**** Entries provided

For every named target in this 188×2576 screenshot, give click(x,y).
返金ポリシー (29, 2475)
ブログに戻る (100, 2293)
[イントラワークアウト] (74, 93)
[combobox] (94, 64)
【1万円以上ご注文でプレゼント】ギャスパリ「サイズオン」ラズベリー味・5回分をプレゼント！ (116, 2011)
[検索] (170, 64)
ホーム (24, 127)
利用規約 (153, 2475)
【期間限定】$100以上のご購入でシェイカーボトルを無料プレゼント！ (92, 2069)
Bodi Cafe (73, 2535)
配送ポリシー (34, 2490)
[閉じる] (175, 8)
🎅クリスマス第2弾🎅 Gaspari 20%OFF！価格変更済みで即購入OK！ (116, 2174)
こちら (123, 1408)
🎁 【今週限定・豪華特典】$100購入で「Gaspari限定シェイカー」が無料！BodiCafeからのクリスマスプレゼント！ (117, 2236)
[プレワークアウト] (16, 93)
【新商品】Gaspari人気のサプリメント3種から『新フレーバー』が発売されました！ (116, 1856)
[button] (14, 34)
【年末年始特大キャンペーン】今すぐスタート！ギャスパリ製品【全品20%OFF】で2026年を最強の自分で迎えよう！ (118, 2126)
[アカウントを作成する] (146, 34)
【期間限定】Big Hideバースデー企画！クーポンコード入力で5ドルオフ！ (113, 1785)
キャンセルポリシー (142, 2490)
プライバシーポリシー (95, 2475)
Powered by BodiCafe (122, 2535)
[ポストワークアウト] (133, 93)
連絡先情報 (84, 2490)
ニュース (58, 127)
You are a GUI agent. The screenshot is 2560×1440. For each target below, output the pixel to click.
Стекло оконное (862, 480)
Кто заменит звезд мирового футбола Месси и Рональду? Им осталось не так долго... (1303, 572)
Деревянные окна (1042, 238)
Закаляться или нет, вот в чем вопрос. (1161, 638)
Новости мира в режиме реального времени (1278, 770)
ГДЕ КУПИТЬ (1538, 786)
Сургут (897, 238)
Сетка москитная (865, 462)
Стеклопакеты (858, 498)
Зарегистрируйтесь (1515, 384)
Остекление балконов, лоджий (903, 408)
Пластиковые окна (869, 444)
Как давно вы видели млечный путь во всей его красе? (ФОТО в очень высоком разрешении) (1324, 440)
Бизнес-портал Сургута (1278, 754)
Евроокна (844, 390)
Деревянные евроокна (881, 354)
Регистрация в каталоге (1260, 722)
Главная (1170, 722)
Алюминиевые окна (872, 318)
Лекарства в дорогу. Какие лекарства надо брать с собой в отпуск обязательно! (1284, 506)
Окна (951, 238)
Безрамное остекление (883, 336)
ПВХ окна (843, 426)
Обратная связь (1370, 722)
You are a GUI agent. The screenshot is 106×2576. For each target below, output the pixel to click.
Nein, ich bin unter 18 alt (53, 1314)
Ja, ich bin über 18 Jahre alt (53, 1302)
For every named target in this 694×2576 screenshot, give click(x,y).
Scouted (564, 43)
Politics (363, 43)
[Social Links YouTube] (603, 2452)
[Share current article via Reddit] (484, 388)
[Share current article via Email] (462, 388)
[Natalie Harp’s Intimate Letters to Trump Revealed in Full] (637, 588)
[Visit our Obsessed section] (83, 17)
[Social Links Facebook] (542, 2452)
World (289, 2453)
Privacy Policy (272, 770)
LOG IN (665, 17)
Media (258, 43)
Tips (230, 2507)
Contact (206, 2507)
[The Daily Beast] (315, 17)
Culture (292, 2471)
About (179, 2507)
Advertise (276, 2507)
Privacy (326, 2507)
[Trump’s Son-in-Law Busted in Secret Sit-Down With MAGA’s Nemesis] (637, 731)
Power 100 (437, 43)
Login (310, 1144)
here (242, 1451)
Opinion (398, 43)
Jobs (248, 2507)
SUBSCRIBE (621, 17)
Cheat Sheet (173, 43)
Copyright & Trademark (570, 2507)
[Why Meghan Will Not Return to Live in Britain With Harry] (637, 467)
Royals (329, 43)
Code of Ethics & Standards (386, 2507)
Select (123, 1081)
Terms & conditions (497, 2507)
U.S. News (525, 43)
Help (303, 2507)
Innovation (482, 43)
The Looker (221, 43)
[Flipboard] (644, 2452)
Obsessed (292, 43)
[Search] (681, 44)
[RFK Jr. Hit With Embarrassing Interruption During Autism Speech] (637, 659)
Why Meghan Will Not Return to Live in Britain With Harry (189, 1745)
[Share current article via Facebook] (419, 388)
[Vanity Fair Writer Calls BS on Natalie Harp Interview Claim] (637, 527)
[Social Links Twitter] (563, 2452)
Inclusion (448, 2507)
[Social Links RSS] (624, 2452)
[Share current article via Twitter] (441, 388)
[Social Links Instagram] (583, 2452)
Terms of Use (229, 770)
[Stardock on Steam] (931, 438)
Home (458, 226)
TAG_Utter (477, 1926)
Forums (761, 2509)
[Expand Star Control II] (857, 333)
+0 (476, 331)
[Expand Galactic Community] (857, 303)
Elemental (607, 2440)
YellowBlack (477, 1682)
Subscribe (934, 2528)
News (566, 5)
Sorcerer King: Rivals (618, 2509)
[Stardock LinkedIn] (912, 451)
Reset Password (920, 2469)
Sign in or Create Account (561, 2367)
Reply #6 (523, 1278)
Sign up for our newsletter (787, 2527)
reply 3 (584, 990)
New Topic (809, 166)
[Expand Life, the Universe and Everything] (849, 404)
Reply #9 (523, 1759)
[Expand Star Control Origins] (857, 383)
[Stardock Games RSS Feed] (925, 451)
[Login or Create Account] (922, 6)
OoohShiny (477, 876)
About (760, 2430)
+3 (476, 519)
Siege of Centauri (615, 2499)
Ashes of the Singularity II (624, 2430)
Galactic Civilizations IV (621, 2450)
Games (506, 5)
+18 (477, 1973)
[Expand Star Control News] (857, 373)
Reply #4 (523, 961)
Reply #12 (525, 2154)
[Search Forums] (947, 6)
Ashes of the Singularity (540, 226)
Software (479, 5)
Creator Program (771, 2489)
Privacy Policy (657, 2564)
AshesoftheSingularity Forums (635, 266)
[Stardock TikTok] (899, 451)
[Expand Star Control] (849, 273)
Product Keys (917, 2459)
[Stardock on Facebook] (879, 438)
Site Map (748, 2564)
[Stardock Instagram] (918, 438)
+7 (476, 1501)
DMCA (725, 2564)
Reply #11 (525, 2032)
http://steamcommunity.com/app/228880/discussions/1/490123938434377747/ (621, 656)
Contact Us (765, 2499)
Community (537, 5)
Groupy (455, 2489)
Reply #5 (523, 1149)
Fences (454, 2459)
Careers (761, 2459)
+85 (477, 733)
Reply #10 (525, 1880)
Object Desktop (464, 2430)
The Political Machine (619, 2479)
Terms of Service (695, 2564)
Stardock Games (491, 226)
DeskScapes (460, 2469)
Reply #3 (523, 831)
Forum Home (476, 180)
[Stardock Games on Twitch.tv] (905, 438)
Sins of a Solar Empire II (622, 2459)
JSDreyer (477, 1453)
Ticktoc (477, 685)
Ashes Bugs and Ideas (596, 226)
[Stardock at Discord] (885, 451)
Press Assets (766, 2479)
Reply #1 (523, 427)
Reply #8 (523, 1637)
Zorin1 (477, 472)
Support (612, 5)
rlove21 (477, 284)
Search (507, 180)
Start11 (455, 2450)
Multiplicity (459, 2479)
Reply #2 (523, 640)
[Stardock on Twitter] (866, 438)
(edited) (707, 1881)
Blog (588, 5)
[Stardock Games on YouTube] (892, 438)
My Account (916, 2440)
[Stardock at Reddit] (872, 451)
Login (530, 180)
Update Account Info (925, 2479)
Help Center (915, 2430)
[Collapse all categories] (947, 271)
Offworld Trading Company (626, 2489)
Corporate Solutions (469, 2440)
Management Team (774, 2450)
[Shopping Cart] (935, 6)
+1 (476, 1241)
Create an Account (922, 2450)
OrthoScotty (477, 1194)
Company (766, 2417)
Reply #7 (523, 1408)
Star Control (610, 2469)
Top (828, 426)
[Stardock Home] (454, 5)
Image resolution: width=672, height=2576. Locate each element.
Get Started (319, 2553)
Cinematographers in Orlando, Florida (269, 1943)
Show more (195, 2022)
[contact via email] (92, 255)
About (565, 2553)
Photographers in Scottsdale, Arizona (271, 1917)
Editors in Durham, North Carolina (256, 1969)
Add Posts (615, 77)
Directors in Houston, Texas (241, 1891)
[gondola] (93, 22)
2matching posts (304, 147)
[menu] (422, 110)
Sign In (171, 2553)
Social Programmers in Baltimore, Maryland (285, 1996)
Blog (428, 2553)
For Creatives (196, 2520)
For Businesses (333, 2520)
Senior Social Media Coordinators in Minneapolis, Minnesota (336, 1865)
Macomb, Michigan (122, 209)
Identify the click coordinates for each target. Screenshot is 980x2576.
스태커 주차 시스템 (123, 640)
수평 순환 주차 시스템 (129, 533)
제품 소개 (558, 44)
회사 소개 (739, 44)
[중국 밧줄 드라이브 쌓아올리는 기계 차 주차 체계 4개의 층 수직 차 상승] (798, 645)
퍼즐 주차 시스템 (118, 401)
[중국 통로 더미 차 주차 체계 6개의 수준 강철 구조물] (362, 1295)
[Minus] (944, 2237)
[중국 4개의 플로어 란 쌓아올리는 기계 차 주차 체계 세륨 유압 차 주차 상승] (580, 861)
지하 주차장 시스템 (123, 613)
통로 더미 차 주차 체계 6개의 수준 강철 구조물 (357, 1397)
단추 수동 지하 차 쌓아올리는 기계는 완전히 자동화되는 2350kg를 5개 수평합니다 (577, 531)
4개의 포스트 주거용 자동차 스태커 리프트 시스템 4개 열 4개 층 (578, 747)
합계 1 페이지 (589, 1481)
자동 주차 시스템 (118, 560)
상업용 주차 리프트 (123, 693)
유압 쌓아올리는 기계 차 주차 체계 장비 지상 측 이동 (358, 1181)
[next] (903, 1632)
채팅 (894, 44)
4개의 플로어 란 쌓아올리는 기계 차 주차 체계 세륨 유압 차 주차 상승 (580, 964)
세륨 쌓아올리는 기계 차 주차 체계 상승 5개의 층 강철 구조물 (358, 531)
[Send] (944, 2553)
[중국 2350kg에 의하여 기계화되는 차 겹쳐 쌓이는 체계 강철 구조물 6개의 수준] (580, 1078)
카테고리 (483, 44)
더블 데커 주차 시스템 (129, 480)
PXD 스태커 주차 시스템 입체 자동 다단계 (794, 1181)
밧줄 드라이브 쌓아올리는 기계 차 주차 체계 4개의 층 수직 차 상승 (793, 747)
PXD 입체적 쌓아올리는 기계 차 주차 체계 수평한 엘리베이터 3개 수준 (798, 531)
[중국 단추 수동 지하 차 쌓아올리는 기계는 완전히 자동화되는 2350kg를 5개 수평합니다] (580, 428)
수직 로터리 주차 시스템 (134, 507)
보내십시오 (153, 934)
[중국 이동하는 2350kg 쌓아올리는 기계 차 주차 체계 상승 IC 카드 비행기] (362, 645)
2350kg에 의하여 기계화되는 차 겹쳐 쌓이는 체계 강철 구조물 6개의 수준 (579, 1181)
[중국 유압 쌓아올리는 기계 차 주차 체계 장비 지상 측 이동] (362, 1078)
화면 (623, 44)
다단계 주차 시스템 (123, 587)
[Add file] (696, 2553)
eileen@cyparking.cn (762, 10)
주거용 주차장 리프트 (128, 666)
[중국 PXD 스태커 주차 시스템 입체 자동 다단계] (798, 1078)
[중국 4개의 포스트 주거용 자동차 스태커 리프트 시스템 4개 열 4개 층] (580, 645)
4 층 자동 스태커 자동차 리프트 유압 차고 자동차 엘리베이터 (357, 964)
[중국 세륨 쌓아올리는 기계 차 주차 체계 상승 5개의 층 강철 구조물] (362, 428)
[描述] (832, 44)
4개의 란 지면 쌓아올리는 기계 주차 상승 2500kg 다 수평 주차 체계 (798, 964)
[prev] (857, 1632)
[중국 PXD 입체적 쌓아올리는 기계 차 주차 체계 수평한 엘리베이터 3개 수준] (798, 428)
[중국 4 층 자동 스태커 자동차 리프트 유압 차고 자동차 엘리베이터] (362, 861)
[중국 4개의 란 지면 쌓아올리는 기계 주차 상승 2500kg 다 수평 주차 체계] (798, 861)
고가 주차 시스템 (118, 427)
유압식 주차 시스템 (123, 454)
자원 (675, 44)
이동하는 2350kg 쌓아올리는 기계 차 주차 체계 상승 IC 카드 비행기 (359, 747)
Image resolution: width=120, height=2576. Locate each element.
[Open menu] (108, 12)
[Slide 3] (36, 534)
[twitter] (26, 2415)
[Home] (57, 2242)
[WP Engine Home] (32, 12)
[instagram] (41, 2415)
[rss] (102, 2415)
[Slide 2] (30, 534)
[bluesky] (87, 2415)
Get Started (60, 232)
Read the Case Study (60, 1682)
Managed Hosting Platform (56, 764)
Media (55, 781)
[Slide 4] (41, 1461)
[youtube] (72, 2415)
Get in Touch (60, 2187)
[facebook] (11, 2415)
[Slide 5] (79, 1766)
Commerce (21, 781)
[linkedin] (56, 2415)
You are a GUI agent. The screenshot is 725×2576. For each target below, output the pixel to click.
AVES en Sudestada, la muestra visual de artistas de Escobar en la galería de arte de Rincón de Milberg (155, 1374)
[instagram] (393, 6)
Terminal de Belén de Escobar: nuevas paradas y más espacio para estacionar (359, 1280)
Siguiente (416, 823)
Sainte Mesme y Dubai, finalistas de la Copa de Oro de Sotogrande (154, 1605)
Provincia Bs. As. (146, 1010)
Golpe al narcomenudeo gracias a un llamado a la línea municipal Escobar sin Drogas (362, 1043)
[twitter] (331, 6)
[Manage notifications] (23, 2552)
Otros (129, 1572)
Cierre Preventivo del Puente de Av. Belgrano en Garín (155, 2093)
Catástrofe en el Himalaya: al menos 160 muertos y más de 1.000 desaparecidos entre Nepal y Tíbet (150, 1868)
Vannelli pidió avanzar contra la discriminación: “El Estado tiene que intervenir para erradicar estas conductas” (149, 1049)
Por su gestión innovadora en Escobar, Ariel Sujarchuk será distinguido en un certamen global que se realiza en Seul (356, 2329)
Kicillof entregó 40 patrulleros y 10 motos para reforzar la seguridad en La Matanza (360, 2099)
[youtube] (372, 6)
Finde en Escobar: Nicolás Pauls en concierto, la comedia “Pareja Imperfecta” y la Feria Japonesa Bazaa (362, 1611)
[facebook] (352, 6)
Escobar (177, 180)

********

- **Problem description**: Which lines in the data above contain "Share"? Show each one.

- **Solution to this task**:
[Share current article via Reddit] (484, 388)
[Share current article via Email] (462, 388)
[Share current article via Facebook] (419, 388)
[Share current article via Twitter] (441, 388)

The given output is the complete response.